Cooperatives Ministry, PBNU ink MoU on promoting entrepreneurship

The Ministry of Cooperatives, Small, and Medium-Scale Enterprises has signed an agreement with the Nahdlatul Ulama Executive Board (PBNU) to encourage entrepreneurship at Islamic boarding schools (pesantren).

“Pesantren have enormous potential to back the country’s economy through the development of entrepreneurship among their students,” Cooperatives, Small, and Medium-Scale Enterprises Minister Teten Masduki said, according to a statement released here on Friday.

He made the statement at the commemoration of NU’s 99th anniversary at Syaichona Cholil Islamic boarding school in Bangkalan, Madura, East Java.

The memorandum of understanding (MoU), according to Masduki, is a concrete step for the implementation of Presidential Regulation No. 2/2022 on national entrepreneurship development in 2021–2024 that is targeting a growth in the entrepreneurship ratio of 3.95 percent by 2024.

In developed countries, the entrepreneurship ratio has reached 10–14 percent, the minister noted.

“PBNU said it is targeting to create 10 thousand new entrepreneurs; in fact, I said it was a small number. (Based on) The number of santri (pesantren students) scattered throughout Indonesia, I think, together we can create more (entrepreneurs) than that,” he said.

New entrepreneurs would be groomed through the incubation approach under the ministry’s existing program, he informed. Meanwhile, financing for them can be synergized with the State Enterprises Ministry, he said.

In addition, the ministry is also running a micro loan (KUR) program, he informed. “Banks have also been asked to increase their financing to MSMEs (micro, small, and medium enterprises) to 30 percent in 2024,” Masduki pointed out.

Currently, the ministry is conducting an experiment at the Al-Ittifaq Islamic Boarding School Cooperative Unit (Koppontren), West Java, one of the cooperative units in the food sector that is connected to the modern market, to implement the ministry’s task of developing koppontren, he informed.
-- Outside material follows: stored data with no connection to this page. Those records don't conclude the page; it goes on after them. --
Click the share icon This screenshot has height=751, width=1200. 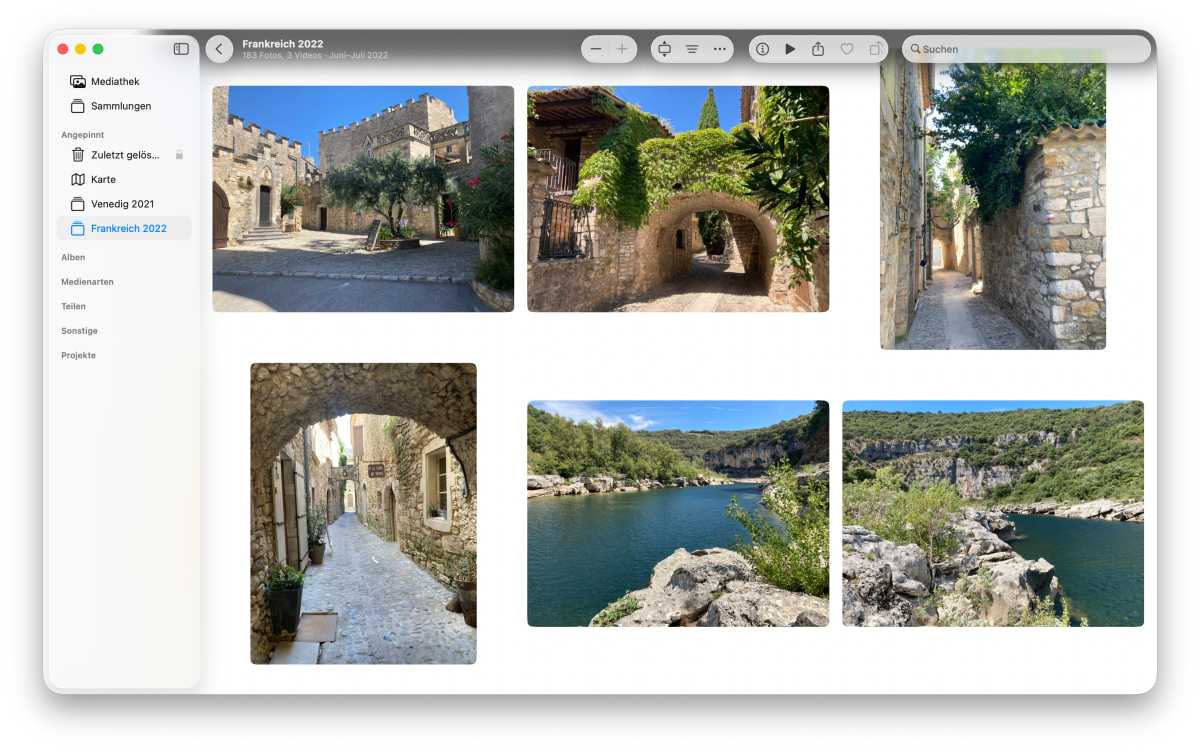[x=818, y=49]
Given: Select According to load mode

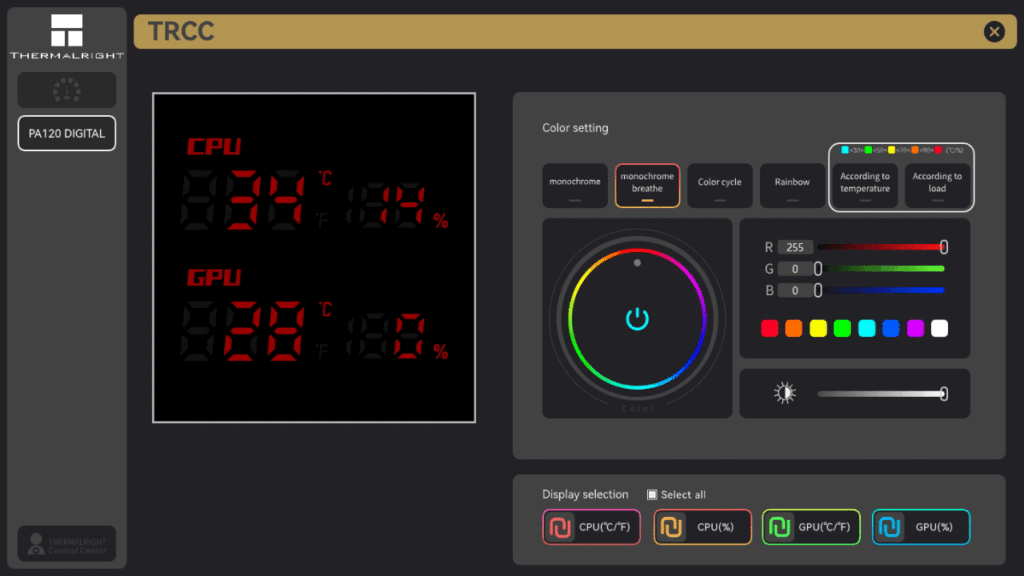Looking at the screenshot, I should pos(937,186).
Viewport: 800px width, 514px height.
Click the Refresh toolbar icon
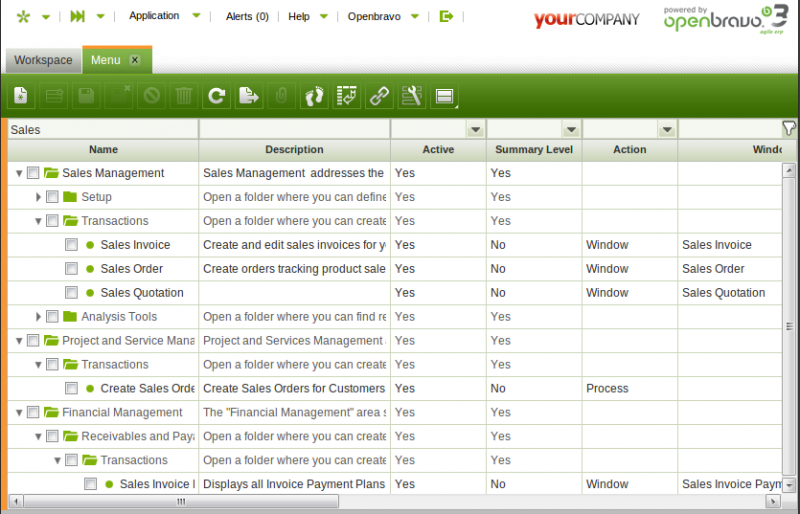tap(216, 96)
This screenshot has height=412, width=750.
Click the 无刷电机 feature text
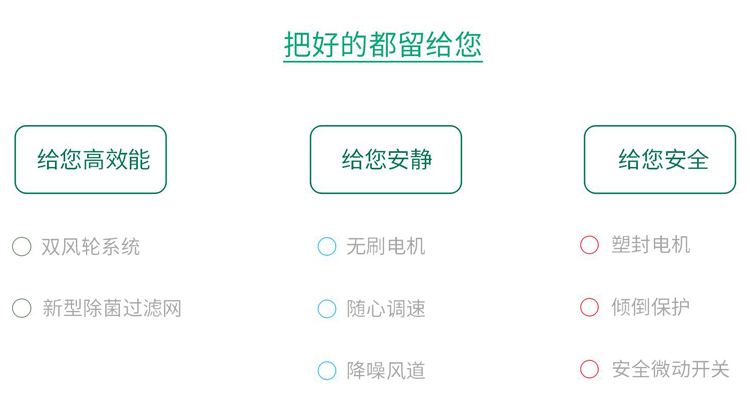pyautogui.click(x=386, y=247)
Likewise, a boarding school in Lamongan, East Java, has a cooperative unit that connects 17 other Islamic boarding schools in East Java, akin to a modern retail network, he said.

In 2020 and 2021, the results of mapping by the Research and Development Center for Religious and Religious Education showed that 90.48 percent of the 11,868 Islamic boarding schools already have business units, the minister noted.

In fact, he said, as many as 2.58 percent of pesantren are operating three to five types of businesses.

“We can build strong synergy and collaboration, so it will have a big impact on economic development in Indonesia. Including those coming from the pesantren environment,” Masduki remarked.